April 24, 2013
Dear brothers and sisters,
I am taking the good news from Mark 13:28-31.
“Learn a lesson from the fig tree. When its branch becomes tender and sprouts leaves, you know that summer is near. In the same way, when you see these things happening, know that he is near, at the gates. Amen, I say to you, this generation will not pass away until all these things have taken place. Heaven and earth will pass away, but my words will not pass away.”
What ‘things” was Jesus referring to? Barclay believes that Jesus was referring to the destruction of Jerusalem and the Temple and not to his second coming. If you go back to the beginning of the chapter, Jesus was definitely describing the destruction of the Temple. It seemed pretty clear to me until he started to tell them about the Son of Man coming in the clouds and gathering his elect from the four winds.
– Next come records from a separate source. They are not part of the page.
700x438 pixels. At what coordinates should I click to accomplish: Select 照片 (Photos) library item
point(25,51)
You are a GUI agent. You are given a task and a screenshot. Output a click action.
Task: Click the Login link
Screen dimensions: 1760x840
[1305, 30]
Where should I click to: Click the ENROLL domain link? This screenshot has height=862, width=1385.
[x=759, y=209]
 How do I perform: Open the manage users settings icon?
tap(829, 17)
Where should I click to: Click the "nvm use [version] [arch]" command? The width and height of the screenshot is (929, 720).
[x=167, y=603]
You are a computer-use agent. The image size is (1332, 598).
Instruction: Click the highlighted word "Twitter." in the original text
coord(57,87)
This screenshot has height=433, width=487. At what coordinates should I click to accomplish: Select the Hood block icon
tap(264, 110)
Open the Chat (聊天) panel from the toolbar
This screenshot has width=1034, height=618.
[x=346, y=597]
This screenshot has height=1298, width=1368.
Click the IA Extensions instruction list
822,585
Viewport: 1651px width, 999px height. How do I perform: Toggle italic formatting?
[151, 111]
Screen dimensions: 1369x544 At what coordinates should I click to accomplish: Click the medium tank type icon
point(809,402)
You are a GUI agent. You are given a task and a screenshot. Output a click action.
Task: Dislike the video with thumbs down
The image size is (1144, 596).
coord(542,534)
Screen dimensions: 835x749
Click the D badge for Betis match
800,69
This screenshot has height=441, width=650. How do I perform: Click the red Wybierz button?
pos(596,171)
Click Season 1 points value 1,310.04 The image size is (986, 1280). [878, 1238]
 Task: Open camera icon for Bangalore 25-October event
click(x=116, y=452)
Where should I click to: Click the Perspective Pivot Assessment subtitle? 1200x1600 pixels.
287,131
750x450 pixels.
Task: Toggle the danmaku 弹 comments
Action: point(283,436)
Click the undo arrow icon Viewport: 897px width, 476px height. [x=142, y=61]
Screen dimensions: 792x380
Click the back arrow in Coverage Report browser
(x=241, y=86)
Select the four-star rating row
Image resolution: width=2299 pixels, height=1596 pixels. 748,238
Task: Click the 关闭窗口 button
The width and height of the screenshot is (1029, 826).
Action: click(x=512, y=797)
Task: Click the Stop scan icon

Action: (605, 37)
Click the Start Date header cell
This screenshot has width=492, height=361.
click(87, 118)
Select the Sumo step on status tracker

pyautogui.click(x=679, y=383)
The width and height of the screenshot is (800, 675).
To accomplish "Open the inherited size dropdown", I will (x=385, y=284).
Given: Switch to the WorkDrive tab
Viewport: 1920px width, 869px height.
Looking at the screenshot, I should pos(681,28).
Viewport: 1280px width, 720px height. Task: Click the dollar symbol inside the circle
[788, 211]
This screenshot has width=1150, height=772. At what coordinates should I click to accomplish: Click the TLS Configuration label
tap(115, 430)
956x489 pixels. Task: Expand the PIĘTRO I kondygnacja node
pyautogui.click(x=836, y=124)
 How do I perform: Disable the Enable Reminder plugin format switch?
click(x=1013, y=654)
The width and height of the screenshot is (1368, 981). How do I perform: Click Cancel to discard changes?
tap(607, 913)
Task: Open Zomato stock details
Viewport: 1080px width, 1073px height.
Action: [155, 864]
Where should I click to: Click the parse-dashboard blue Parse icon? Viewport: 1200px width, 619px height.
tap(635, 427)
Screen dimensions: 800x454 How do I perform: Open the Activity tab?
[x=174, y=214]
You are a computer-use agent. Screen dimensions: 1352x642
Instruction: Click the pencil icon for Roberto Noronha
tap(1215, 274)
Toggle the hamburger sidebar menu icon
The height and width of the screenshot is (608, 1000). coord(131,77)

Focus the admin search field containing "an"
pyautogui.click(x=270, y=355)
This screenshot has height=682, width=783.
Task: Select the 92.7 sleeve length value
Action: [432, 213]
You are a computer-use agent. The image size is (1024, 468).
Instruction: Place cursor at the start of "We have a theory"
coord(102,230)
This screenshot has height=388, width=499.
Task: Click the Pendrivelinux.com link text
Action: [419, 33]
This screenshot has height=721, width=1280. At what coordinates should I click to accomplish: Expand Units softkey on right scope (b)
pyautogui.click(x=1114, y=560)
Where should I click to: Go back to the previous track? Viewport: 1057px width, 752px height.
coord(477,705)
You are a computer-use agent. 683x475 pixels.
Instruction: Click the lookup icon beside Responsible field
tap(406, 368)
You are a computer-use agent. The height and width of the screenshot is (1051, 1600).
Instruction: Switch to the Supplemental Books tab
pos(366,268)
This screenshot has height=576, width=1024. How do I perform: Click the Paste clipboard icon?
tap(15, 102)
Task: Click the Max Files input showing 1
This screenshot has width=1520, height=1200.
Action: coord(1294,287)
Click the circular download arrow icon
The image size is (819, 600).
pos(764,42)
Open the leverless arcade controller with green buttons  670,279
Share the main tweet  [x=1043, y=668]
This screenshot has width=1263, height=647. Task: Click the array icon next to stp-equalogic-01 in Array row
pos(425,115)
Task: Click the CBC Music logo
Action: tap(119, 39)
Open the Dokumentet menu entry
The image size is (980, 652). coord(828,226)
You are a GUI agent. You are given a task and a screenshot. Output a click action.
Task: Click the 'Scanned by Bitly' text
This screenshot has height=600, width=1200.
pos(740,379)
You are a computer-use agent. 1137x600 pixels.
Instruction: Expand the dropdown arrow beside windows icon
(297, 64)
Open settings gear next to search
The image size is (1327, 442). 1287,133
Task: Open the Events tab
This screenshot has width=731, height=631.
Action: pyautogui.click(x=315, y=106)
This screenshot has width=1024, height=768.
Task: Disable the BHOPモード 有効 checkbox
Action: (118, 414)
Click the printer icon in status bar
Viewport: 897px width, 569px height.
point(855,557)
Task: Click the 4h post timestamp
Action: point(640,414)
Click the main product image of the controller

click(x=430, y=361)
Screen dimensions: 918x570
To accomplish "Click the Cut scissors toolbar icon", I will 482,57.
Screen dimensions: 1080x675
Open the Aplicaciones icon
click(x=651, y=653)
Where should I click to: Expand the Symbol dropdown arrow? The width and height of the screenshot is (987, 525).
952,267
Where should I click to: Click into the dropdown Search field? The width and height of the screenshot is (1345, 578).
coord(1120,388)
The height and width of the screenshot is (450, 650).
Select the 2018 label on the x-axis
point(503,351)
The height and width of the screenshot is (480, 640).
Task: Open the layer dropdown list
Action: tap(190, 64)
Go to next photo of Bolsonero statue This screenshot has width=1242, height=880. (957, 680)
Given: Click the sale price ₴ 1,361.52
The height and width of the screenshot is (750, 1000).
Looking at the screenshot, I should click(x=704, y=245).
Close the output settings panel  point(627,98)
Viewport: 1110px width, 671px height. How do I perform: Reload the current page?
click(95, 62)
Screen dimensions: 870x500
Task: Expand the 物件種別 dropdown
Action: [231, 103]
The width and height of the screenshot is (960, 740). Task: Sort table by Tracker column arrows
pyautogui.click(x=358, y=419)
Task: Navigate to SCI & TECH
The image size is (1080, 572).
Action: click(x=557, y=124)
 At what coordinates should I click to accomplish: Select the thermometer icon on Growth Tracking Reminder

That sounds like the second coming. So, I’m a little confused.
It seems that Jesus was being deliberately ambiguous. It could be very soon, although he did say that it would happen before this generation passed away. In the next verses Jesus tells his disciples that only God know when the end time will come. This is a good example of why it’s helpful to read verses in the context of the whole and not to read into his words what you hope and wish he was saying.
I think the point that Jesus was trying to make in this statement from Moloney’s The Gospel of Mark, “Jesus…does not so much fix an exact terminal date for the end as fill the hearer’s present moment with urgency and make it impossible for him to postpone or evade decisions indefinitely.” He knew that his time was growing short and he wanted to instill a sense of urgency in his apostles and all followers that there was no time to waste in living the words he taught them. Though heaven and earth may pass away, his central message in the gospels will not change. He is urging me to live today as if there will be no tomorrow, to be a living sign of the kingdom of God.
This message is becoming all the more urgent as I begin to count the number of my days. They no longer stretch endlessly before; there is a finite number that is growing smaller. This may be one of the blessings of growing older: a greater sense of urgency to live my life as God desires instead of as I wish, to gratify Him instead of myself. To know that He is near at the gates.